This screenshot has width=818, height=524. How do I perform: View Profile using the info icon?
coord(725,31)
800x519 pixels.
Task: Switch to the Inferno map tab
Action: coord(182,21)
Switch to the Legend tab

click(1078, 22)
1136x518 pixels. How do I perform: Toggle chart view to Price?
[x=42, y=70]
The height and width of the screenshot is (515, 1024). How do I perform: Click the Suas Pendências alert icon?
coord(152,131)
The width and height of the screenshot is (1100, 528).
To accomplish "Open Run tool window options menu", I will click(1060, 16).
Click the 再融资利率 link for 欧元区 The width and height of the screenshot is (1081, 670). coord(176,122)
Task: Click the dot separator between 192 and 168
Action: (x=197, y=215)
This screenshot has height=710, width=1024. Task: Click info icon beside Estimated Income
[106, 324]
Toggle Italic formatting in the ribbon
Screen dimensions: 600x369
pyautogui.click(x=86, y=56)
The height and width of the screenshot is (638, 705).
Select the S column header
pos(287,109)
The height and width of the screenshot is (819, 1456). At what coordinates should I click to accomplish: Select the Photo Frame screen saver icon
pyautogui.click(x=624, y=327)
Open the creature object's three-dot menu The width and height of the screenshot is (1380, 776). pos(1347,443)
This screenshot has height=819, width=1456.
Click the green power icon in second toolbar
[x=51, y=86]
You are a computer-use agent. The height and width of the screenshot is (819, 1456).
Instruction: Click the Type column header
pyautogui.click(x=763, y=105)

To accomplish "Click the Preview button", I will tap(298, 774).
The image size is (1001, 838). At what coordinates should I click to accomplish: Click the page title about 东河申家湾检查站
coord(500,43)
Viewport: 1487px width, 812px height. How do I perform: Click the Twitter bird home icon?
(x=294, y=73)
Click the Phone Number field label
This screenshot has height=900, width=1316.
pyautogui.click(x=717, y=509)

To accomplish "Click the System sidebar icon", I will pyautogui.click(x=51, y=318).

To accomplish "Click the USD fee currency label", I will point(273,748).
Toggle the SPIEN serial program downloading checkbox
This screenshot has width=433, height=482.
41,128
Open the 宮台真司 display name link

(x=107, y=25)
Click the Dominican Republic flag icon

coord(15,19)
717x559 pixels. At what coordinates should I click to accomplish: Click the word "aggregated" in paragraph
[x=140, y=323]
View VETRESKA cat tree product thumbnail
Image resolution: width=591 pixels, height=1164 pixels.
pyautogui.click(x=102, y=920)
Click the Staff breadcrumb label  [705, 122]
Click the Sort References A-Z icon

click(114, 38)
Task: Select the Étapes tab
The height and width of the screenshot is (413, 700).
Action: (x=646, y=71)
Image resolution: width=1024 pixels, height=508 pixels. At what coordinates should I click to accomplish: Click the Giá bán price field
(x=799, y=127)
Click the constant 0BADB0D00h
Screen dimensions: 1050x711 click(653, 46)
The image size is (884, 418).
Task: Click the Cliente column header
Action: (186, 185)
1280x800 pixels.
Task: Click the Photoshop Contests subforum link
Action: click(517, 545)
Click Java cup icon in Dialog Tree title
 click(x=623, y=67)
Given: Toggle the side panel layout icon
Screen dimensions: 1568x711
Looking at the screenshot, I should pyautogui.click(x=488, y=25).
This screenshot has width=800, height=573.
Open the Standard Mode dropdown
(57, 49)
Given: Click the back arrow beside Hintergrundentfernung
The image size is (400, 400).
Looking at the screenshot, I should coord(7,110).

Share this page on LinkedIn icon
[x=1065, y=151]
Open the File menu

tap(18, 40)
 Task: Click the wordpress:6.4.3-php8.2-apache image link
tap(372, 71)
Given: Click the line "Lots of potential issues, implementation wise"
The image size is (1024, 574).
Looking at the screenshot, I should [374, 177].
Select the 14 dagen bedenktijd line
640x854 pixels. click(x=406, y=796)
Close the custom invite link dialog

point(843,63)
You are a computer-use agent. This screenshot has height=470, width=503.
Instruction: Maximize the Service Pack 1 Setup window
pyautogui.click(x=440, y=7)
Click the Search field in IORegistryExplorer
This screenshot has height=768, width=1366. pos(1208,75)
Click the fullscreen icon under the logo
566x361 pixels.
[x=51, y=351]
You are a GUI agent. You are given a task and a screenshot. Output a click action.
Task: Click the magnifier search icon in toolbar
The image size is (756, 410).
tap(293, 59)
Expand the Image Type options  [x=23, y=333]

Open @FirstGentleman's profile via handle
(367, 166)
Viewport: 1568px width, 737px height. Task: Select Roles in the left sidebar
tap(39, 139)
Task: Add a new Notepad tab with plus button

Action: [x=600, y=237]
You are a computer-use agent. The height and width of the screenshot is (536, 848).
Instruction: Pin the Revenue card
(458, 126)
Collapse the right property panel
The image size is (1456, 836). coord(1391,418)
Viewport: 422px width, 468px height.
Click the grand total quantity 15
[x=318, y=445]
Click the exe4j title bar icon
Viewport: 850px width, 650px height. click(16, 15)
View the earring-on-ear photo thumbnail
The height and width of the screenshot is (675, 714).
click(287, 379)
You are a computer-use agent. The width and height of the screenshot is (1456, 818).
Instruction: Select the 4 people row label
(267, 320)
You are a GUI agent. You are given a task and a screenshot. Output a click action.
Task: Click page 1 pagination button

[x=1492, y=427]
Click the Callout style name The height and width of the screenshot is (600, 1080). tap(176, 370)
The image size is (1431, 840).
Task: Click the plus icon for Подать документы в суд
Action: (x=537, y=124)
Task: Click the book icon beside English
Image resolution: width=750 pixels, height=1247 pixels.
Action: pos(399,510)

- _Task brief_:
Print the material word for word, with nothing left out.

- _Written response_:
This screenshot has width=818, height=524. How do I perform: View Profile using the info icon?
coord(725,31)
800x519 pixels.
Task: Switch to the Inferno map tab
Action: coord(182,21)
Switch to the Legend tab

click(1078, 22)
1136x518 pixels. How do I perform: Toggle chart view to Price?
[x=42, y=70]
The height and width of the screenshot is (515, 1024). How do I perform: Click the Suas Pendências alert icon?
coord(152,131)
The width and height of the screenshot is (1100, 528).
To accomplish "Open Run tool window options menu", I will click(1060, 16).
Click the 再融资利率 link for 欧元区 The width and height of the screenshot is (1081, 670). coord(176,122)
Task: Click the dot separator between 192 and 168
Action: (x=197, y=215)
This screenshot has height=710, width=1024. Task: Click info icon beside Estimated Income
[106, 324]
Toggle Italic formatting in the ribbon
Screen dimensions: 600x369
pyautogui.click(x=86, y=56)
The height and width of the screenshot is (638, 705).
Select the S column header
pos(287,109)
The height and width of the screenshot is (819, 1456). At what coordinates should I click to accomplish: Select the Photo Frame screen saver icon
pyautogui.click(x=624, y=327)
Open the creature object's three-dot menu The width and height of the screenshot is (1380, 776). pos(1347,443)
This screenshot has height=819, width=1456.
Click the green power icon in second toolbar
[x=51, y=86]
You are a computer-use agent. The height and width of the screenshot is (819, 1456).
Instruction: Click the Type column header
pyautogui.click(x=763, y=105)

To accomplish "Click the Preview button", I will tap(298, 774).
The image size is (1001, 838). At what coordinates should I click to accomplish: Click the page title about 东河申家湾检查站
coord(500,43)
Viewport: 1487px width, 812px height. How do I perform: Click the Twitter bird home icon?
(x=294, y=73)
Click the Phone Number field label
This screenshot has height=900, width=1316.
pyautogui.click(x=717, y=509)

To accomplish "Click the System sidebar icon", I will pyautogui.click(x=51, y=318).

To accomplish "Click the USD fee currency label", I will point(273,748).
Toggle the SPIEN serial program downloading checkbox
This screenshot has width=433, height=482.
41,128
Open the 宮台真司 display name link

(x=107, y=25)
Click the Dominican Republic flag icon

coord(15,19)
717x559 pixels. At what coordinates should I click to accomplish: Click the word "aggregated" in paragraph
[x=140, y=323]
View VETRESKA cat tree product thumbnail
Image resolution: width=591 pixels, height=1164 pixels.
pyautogui.click(x=102, y=920)
Click the Staff breadcrumb label  [705, 122]
Click the Sort References A-Z icon

click(114, 38)
Task: Select the Étapes tab
The height and width of the screenshot is (413, 700).
Action: (x=646, y=71)
Image resolution: width=1024 pixels, height=508 pixels. At what coordinates should I click to accomplish: Click the Giá bán price field
(x=799, y=127)
Click the constant 0BADB0D00h
Screen dimensions: 1050x711 click(653, 46)
The image size is (884, 418).
Task: Click the Cliente column header
Action: (186, 185)
1280x800 pixels.
Task: Click the Photoshop Contests subforum link
Action: click(517, 545)
Click Java cup icon in Dialog Tree title
 click(x=623, y=67)
Given: Toggle the side panel layout icon
Screen dimensions: 1568x711
Looking at the screenshot, I should pyautogui.click(x=488, y=25).
This screenshot has width=800, height=573.
Open the Standard Mode dropdown
(57, 49)
Given: Click the back arrow beside Hintergrundentfernung
The image size is (400, 400).
Looking at the screenshot, I should coord(7,110).

Share this page on LinkedIn icon
[x=1065, y=151]
Open the File menu

tap(18, 40)
 Task: Click the wordpress:6.4.3-php8.2-apache image link
tap(372, 71)
Given: Click the line "Lots of potential issues, implementation wise"
The image size is (1024, 574).
Looking at the screenshot, I should [374, 177].
Select the 14 dagen bedenktijd line
640x854 pixels. click(x=406, y=796)
Close the custom invite link dialog

point(843,63)
You are a computer-use agent. This screenshot has height=470, width=503.
Instruction: Maximize the Service Pack 1 Setup window
pyautogui.click(x=440, y=7)
Click the Search field in IORegistryExplorer
This screenshot has height=768, width=1366. pos(1208,75)
Click the fullscreen icon under the logo
566x361 pixels.
[x=51, y=351]
You are a GUI agent. You are given a task and a screenshot. Output a click action.
Task: Click the magnifier search icon in toolbar
The image size is (756, 410).
tap(293, 59)
Expand the Image Type options  [x=23, y=333]

Open @FirstGentleman's profile via handle
(367, 166)
Viewport: 1568px width, 737px height. Task: Select Roles in the left sidebar
tap(39, 139)
Task: Add a new Notepad tab with plus button

Action: [x=600, y=237]
You are a computer-use agent. The height and width of the screenshot is (536, 848).
Instruction: Pin the Revenue card
(458, 126)
Collapse the right property panel
The image size is (1456, 836). coord(1391,418)
Viewport: 422px width, 468px height.
Click the grand total quantity 15
[x=318, y=445]
Click the exe4j title bar icon
Viewport: 850px width, 650px height. click(16, 15)
View the earring-on-ear photo thumbnail
The height and width of the screenshot is (675, 714).
click(287, 379)
You are a computer-use agent. The width and height of the screenshot is (1456, 818).
Instruction: Select the 4 people row label
(267, 320)
You are a GUI agent. You are given a task and a screenshot. Output a click action.
Task: Click page 1 pagination button

[x=1492, y=427]
Click the Callout style name The height and width of the screenshot is (600, 1080). tap(176, 370)
The image size is (1431, 840).
Task: Click the plus icon for Подать документы в суд
Action: (x=537, y=124)
Task: Click the book icon beside English
Image resolution: width=750 pixels, height=1247 pixels.
Action: pos(399,510)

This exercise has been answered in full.